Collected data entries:
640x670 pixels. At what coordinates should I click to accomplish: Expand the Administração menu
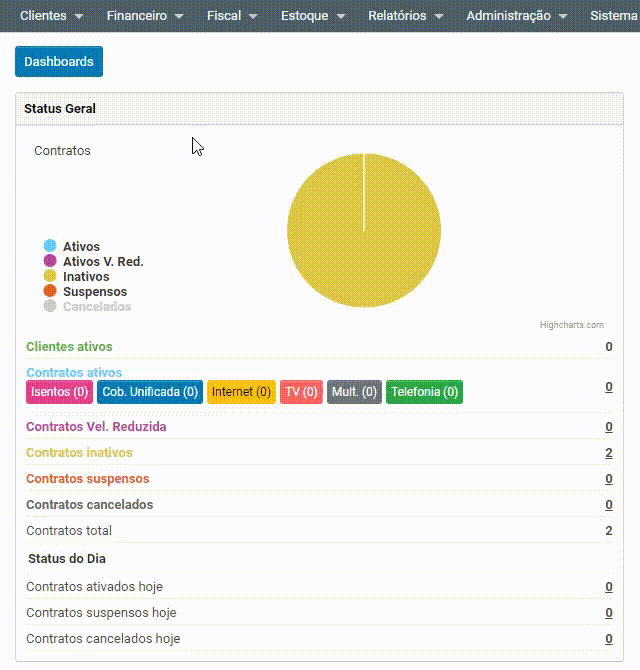516,16
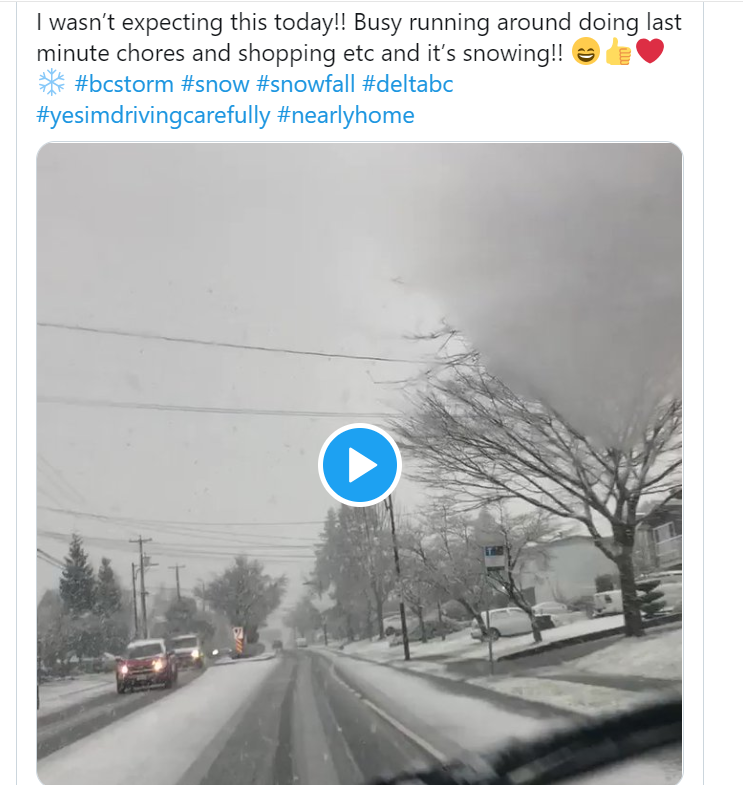
Task: Open the #snow hashtag link
Action: (x=215, y=84)
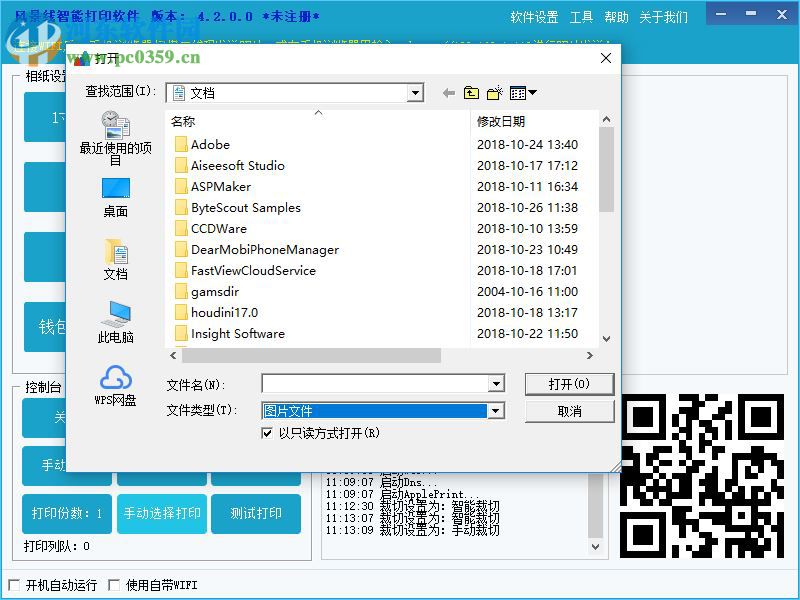Screen dimensions: 800x600
Task: Go up one folder level
Action: [471, 92]
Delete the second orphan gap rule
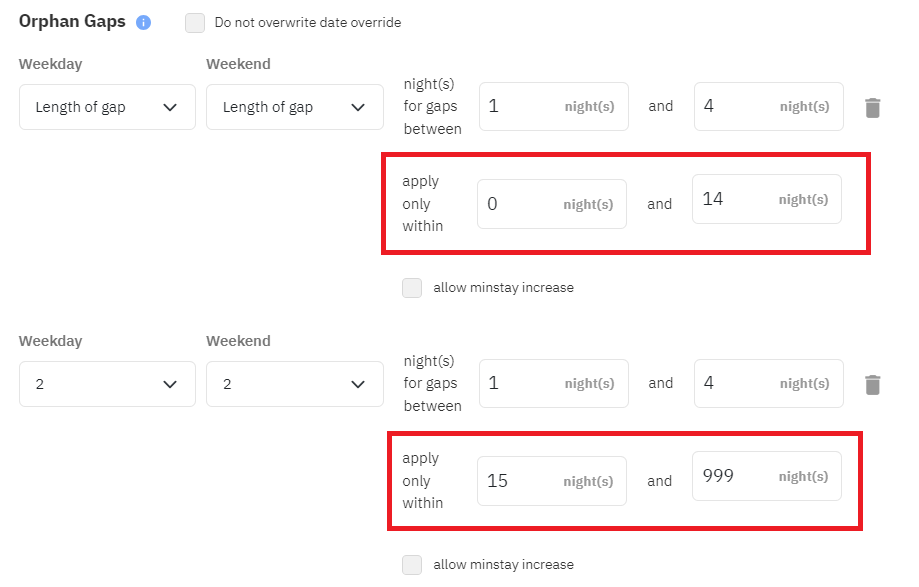 click(x=873, y=384)
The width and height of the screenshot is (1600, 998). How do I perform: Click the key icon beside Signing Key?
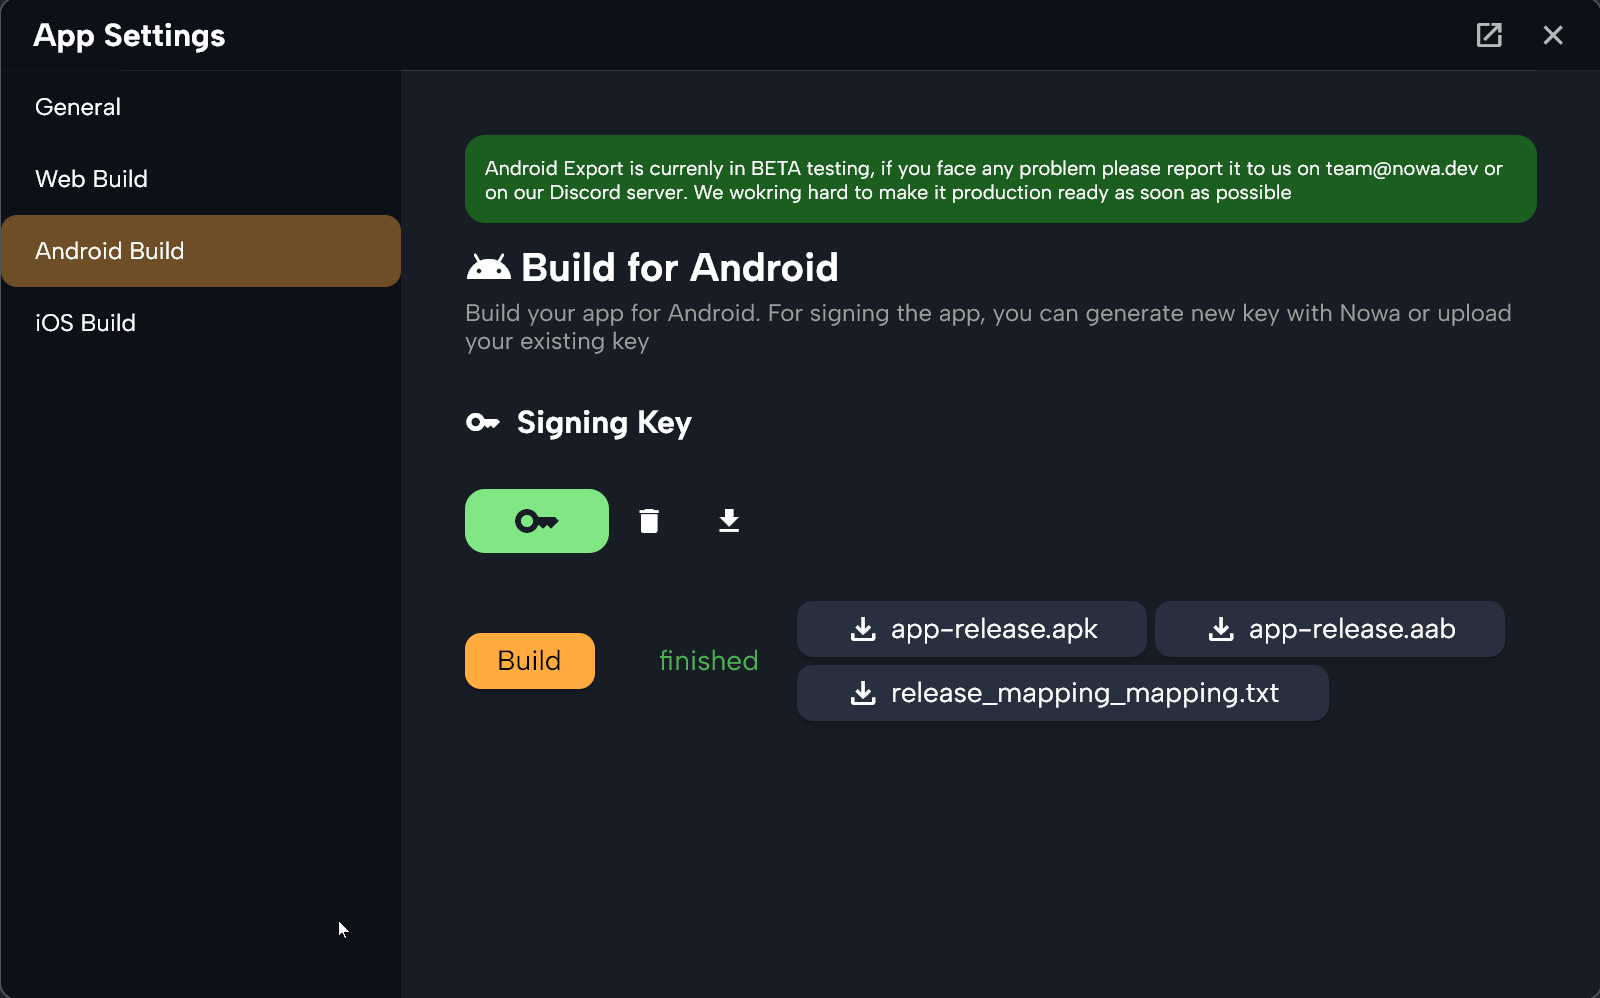[x=483, y=423]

» WORK TO BE COMPLETED: The answer is the full set of records printed exactly, less the pictures.

» COMPLETED TASK:
640x670 pixels. At what coordinates should I click to accomplish: Expand the Administração menu
516,16
Task: Open the #snow hashtag link
Action: (x=215, y=84)
Screen dimensions: 800x600
Task: Go up one folder level
Action: [471, 92]
Delete the second orphan gap rule
 click(x=873, y=384)
The width and height of the screenshot is (1600, 998). How do I perform: Click the key icon beside Signing Key?
[x=483, y=423]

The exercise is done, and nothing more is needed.